Series | Performance Space New York

Spring/Summer Season (2024)

This Spring-Summer season pays homage to our historical legacy characterized by a commitment to risk-taking and deliberate disruption of established artistic and social paradigms. Performance Space continues its focus on the utilization of intentional deconstruction to clear the path for regeneration, transcending us to new realms and dimensions. 
 
Join us this Spring as artists delve into the vestiges of our shared history and craft an innovative vision for the future, guiding audiences through non-linear and queer temporal experiences through song, dance, and visionary forms of performance.
 
 

John Giorno Octopus Series (Fall 2023)

Using the Octopus’s decentralized nervous system as an inspiration for Performance Space New York’s curatorial practice, the John Giorno Octopus Series invites artists and guest curators to organize an evening-length program with several artists working in any number of disciplines. The series is named after legendary performance poet, John Giorno, and continues Performance Space’s legacy of artist-centric programming and creating space for risk-taking.
 
 

Invisible Cultures Series

Communities of microbes swirl invisibly on and within our bodies, enriching and contaminating. The corpses of whales decompose and unleash nutrients into the magnificence and muck of poisoned oceans. Imprints of our past and visions of the future commingle with the present. In Invisible Cultures—our latest series of thematically coalescing interdisciplinary work—live performances, film screenings, installations, discussions, and lectures map systems of coexistence within ancestral, oceanic, and microbial realms. 
 
The series celebrates a primordial queerness in worlds whose ancient, amorphous, fluid structures metaphorically evade the grasp of colonialism and capitalism—yet are nonetheless physically vulnerable to their exploitation and destruction. 
 
At the heart of Invisible Cultures is the phenomenon of whale fall, in which the majestic creature’s carcass plunges to the ocean’s depths and breathes new life into it. This process is embodied in the recent works of mayfield brooks, who presents their latest iteration of Whale Fall—titled Wail•Fall•Whale•Fall—and resonates with the cyclical nature of an ancestral and futuristic temporal vision offered in programs from Knowledge of Wounds and Black Quantum FuturismAnicka Yi curates an evening considering ocean bacteria’s catalysis of multicellular life. Angel Dimayuga creates a living room environment convening artists and thinkers considering global Asian diasporic experiences, submerged in an oceanic soundscape by Miho Hatori. In quori theodor’s Open Room installation, vacuum packed fermented foods make nourishing offerings in an otherworldly, grotesque environment of curdling gender and Americana. In an evening of immersive dance and film, Galle invites us to decompose into collaboration and non-linear dimensions.
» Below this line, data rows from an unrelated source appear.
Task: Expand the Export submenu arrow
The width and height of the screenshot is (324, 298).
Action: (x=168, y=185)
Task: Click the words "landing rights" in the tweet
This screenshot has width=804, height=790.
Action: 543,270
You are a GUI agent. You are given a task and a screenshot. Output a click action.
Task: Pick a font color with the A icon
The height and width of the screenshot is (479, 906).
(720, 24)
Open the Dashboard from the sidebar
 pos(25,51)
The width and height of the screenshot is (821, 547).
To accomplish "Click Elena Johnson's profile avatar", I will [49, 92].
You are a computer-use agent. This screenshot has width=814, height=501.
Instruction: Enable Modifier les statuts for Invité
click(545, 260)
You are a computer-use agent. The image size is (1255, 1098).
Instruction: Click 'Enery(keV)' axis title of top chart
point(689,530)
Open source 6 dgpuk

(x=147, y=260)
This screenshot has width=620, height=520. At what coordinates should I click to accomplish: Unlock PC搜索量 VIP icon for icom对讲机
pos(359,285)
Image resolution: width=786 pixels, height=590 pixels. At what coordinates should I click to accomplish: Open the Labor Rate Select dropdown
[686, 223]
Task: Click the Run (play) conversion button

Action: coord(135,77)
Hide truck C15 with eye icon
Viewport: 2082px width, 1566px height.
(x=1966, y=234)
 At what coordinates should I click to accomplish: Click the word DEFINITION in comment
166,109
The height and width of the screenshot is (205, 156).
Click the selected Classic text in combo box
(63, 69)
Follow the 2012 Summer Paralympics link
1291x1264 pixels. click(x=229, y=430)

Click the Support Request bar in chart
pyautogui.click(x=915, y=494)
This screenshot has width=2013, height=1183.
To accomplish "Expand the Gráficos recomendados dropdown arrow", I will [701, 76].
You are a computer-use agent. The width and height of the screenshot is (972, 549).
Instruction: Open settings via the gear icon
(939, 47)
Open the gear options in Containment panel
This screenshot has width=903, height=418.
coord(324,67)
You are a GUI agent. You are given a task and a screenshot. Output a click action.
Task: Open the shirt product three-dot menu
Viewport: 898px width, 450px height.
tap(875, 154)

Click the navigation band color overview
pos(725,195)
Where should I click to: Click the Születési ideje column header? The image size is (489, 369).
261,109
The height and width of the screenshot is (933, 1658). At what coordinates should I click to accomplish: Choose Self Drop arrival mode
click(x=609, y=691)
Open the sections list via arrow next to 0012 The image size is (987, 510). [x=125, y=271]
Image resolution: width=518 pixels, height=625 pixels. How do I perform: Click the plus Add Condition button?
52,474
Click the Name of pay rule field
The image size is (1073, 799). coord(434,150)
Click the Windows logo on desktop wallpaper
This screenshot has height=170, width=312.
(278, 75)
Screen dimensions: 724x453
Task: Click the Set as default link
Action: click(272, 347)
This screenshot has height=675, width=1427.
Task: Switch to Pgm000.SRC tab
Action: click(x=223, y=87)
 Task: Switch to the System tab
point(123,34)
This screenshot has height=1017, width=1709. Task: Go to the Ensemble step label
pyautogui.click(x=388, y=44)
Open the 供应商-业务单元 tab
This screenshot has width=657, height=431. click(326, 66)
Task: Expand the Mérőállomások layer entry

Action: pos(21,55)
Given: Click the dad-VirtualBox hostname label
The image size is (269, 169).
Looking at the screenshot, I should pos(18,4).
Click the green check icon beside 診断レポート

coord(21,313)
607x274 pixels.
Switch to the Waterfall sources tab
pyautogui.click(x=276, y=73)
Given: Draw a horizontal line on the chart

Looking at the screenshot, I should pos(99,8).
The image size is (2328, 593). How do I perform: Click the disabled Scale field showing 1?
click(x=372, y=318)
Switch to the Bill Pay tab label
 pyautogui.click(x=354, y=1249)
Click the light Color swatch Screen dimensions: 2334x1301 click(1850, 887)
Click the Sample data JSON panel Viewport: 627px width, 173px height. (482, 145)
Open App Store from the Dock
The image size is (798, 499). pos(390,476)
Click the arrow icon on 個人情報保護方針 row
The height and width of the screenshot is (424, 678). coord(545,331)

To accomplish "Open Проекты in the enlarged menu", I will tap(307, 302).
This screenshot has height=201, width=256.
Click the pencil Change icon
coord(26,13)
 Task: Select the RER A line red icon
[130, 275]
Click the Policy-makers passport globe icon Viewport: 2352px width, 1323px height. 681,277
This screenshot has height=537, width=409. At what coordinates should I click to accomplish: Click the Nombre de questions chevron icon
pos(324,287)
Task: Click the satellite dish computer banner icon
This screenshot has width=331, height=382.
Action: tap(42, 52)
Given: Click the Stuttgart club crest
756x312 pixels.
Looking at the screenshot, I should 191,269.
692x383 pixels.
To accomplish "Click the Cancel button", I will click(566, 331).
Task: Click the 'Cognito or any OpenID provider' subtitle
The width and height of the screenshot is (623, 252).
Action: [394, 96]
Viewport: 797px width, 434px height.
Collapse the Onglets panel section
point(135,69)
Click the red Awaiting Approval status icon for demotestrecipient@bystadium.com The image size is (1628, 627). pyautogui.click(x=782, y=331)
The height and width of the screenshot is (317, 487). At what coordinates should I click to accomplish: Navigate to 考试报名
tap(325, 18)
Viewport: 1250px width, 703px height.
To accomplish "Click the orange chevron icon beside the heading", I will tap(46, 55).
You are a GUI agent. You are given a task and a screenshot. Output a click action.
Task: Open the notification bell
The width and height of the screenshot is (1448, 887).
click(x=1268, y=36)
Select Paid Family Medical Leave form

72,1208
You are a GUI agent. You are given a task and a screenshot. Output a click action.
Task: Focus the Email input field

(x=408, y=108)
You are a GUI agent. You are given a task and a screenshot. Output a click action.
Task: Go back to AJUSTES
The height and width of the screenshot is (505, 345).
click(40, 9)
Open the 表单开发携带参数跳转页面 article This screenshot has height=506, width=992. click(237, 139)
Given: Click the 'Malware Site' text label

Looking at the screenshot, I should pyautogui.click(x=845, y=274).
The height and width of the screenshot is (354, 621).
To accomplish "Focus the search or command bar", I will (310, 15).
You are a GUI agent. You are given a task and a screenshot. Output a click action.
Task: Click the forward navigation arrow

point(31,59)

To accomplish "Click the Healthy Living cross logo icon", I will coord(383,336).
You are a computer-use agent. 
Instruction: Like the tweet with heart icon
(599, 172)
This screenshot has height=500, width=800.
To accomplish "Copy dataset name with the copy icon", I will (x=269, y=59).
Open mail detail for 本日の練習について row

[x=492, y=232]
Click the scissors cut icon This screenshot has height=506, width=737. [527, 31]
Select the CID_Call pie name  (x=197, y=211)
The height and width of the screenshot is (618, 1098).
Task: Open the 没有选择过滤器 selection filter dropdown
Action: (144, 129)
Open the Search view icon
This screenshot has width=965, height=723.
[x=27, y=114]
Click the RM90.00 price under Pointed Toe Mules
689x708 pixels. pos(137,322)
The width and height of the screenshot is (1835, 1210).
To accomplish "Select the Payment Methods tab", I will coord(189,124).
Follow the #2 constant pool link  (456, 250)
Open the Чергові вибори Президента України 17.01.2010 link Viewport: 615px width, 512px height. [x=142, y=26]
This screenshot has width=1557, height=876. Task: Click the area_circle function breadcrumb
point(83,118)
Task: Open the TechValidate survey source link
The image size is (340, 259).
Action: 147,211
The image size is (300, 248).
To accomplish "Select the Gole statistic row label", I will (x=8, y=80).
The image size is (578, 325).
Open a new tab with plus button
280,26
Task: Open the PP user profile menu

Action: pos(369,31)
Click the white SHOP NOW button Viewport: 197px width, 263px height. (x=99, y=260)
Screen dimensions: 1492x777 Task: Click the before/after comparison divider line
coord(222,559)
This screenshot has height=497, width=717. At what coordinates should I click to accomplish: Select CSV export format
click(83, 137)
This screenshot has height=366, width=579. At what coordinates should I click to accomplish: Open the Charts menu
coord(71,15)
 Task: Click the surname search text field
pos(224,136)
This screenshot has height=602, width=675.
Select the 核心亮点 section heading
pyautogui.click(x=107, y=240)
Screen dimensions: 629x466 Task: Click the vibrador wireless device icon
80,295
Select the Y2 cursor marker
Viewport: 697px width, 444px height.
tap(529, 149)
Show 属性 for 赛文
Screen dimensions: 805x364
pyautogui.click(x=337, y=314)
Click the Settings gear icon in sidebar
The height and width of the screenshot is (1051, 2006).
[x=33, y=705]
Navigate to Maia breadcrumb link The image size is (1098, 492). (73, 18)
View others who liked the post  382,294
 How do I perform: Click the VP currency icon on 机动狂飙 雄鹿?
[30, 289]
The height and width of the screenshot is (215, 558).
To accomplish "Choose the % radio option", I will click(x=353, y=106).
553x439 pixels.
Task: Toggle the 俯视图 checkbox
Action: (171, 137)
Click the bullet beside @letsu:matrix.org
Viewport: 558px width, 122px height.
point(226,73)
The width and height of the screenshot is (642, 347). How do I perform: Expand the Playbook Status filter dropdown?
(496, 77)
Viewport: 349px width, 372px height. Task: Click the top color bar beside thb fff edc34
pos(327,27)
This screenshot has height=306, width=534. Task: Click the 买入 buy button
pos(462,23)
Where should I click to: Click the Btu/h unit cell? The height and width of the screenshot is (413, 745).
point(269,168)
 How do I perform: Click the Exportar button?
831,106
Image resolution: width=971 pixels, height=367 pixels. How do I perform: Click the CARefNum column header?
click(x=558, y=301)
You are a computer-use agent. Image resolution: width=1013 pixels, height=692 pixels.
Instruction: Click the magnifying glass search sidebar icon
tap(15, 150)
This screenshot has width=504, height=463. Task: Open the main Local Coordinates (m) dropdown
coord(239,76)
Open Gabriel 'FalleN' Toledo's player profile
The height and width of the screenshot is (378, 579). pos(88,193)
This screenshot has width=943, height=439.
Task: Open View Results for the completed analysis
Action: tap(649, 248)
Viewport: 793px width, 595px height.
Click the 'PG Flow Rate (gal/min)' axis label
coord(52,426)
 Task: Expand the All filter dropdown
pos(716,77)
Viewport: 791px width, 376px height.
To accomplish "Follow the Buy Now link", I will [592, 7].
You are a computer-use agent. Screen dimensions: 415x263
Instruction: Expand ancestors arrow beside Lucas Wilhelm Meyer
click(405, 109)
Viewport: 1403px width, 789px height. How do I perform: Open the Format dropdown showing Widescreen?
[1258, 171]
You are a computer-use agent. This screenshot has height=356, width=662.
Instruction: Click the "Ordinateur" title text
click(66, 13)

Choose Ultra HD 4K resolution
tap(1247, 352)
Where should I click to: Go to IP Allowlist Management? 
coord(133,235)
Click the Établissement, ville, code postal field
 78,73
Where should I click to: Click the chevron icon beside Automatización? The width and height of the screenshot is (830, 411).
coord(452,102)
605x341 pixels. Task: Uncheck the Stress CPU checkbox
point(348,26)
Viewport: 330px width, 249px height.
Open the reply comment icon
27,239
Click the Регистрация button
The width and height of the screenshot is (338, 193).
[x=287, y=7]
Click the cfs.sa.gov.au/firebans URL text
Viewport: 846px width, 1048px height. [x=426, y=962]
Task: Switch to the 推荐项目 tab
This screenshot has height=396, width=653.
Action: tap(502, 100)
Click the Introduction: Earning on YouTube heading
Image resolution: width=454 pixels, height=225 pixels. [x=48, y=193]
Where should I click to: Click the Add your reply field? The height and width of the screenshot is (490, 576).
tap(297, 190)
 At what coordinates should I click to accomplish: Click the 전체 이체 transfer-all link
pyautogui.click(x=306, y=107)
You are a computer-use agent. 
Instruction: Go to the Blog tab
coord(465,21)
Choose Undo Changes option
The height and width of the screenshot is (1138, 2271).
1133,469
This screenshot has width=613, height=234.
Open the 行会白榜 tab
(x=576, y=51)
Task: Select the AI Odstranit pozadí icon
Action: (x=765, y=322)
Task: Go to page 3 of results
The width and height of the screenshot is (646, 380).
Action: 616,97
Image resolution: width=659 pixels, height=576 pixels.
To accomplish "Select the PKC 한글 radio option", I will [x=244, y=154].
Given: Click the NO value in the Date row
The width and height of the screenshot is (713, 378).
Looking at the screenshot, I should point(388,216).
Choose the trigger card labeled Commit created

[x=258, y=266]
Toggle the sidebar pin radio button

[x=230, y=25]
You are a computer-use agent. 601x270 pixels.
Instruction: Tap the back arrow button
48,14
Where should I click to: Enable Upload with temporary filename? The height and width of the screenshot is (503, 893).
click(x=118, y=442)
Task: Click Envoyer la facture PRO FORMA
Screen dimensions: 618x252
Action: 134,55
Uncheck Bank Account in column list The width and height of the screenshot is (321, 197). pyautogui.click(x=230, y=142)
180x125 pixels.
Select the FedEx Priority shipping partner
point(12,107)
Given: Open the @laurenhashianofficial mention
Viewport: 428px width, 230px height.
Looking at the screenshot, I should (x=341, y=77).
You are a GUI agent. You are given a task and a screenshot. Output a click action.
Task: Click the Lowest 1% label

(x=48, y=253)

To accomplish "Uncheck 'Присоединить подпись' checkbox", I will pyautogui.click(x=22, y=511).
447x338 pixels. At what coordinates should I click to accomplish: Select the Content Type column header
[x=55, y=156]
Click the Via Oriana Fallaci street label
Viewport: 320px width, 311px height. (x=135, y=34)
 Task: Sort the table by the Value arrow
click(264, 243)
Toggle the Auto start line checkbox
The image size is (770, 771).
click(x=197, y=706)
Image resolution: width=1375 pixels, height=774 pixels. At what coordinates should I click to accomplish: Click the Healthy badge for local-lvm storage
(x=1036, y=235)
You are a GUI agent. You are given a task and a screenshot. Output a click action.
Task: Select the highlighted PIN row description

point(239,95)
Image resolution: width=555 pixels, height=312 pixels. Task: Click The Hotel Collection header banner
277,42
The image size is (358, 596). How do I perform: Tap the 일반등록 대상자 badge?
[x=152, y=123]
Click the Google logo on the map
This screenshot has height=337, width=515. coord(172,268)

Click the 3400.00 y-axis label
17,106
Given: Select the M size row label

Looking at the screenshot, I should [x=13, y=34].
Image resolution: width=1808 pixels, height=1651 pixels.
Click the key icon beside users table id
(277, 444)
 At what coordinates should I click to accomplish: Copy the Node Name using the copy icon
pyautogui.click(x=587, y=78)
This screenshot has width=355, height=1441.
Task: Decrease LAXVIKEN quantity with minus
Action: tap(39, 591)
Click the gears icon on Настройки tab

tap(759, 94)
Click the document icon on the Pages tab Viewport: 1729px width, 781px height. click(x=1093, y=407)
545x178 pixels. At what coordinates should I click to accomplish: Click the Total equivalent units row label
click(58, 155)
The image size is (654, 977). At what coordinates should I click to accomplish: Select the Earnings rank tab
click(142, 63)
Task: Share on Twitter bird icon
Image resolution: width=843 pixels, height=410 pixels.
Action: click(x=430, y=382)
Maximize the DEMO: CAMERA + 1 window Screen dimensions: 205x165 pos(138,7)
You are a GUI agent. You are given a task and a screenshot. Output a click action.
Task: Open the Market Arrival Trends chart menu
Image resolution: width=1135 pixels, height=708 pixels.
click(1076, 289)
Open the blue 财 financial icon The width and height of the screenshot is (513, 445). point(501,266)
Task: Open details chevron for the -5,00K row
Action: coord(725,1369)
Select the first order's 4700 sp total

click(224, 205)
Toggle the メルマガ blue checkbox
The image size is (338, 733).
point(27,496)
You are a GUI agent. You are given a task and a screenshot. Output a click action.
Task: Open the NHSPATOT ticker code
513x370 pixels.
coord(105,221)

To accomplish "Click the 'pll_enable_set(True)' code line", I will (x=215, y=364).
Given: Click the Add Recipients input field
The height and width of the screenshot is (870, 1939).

Anto Astudillo curates a multidisciplinary evening gathering trans and non-binary perspectives that exude from organic matter and level hierarchies between the worlds of humans and microorganisms. 
 
In these works, we see how ubiquitous, unseen forces are forever at play. We see how considering their queer, wild forms (and resistance to form) can shake hardened understandings of our world that put humanity at odds with nature and science at odds with spirituality; encage gender and sexuality; and flatten time itself. The series is an invitation to navigate untamed oceanic currents, temporal entanglements, and microbial swarms that mirror the very essence of queer life: interconnected, generative, and rooted in the intricate dance between chaos and structure.
 
 

First Mondays: Readings of New Works in Progress (Fall/Spring)

 
One of the great advantages of living in New York City is that we can hear new ideas as they are being created, instead of having to wait years for those books to appear on bookstore shelves. First Mondays allows us to share accomplished writers’ processes as they are happening and gives us an intimate insight into their new work in-progress, long before publication or performances. Join us every first Monday at Performance Space New York for a special opportunity to hear the future.
 

Healing Series (Oct 2022 – June 2023)

There is little doubt that the current moment is one of great societal change. How can we actively shape change if we are weighed down by burnout and despair? How do we find agency when we are traumatized by the relentless onslaught of state violence and negligence in everyday American life? 
 
For the next year, we explore how finding ways to heal ourselves—through collective, connective approaches—might in turn help us create new art, forge new alliances, and imagine new worlds.
 
We believe that artists, especially artists who work with the body, play a crucial role in this momentous task. Contemporary science confirms what healers and bodyworkers have known for a long time— trauma is stored within the body and we cannot talk or think ourselves out of it. We have to move through it to process it. 
 
In a country whose oppressions, inequities, and historical foundations breed intergenerational trauma, and in which those most subjected to trauma often have the least access to health care, healing becomes a political act. We are often made to believe healing is the responsibility of the individual. We invite you to join artists, activists, healers, and bodyworkers for performances, rituals, free workshops, and clinics in the attempt to heal as a community and a collective.